* _DATA EXTRACTS_:
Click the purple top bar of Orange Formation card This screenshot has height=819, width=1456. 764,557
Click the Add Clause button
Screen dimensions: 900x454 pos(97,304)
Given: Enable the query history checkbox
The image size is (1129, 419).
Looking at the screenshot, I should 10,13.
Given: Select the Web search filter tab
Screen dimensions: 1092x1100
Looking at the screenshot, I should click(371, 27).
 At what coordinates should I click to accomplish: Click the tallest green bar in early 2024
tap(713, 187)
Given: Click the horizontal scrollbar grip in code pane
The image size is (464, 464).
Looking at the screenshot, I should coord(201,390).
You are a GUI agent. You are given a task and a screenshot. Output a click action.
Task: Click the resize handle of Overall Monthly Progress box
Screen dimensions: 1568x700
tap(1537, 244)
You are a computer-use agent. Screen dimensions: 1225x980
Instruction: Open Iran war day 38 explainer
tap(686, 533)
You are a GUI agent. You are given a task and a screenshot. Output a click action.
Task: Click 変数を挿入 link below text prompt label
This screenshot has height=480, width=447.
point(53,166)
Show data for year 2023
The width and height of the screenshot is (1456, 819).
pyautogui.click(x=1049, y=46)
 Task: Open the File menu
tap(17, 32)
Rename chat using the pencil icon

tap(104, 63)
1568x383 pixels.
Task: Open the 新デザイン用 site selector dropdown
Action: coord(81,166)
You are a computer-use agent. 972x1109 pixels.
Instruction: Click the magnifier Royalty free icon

* _INSTRUCTIONS FOR THE TASK_: Every record, from the first to the last, should be transcribed exactly.

* _OUTPUT FOR THIS TASK_:
Click the purple top bar of Orange Formation card This screenshot has height=819, width=1456. 764,557
Click the Add Clause button
Screen dimensions: 900x454 pos(97,304)
Given: Enable the query history checkbox
The image size is (1129, 419).
Looking at the screenshot, I should 10,13.
Given: Select the Web search filter tab
Screen dimensions: 1092x1100
Looking at the screenshot, I should click(371, 27).
 At what coordinates should I click to accomplish: Click the tallest green bar in early 2024
tap(713, 187)
Given: Click the horizontal scrollbar grip in code pane
The image size is (464, 464).
Looking at the screenshot, I should coord(201,390).
You are a GUI agent. You are given a task and a screenshot. Output a click action.
Task: Click the resize handle of Overall Monthly Progress box
Screen dimensions: 1568x700
tap(1537, 244)
You are a computer-use agent. Screen dimensions: 1225x980
Instruction: Open Iran war day 38 explainer
tap(686, 533)
You are a GUI agent. You are given a task and a screenshot. Output a click action.
Task: Click 変数を挿入 link below text prompt label
This screenshot has height=480, width=447.
point(53,166)
Show data for year 2023
The width and height of the screenshot is (1456, 819).
pyautogui.click(x=1049, y=46)
 Task: Open the File menu
tap(17, 32)
Rename chat using the pencil icon

tap(104, 63)
1568x383 pixels.
Task: Open the 新デザイン用 site selector dropdown
Action: coord(81,166)
You are a computer-use agent. 972x1109 pixels.
Instruction: Click the magnifier Royalty free icon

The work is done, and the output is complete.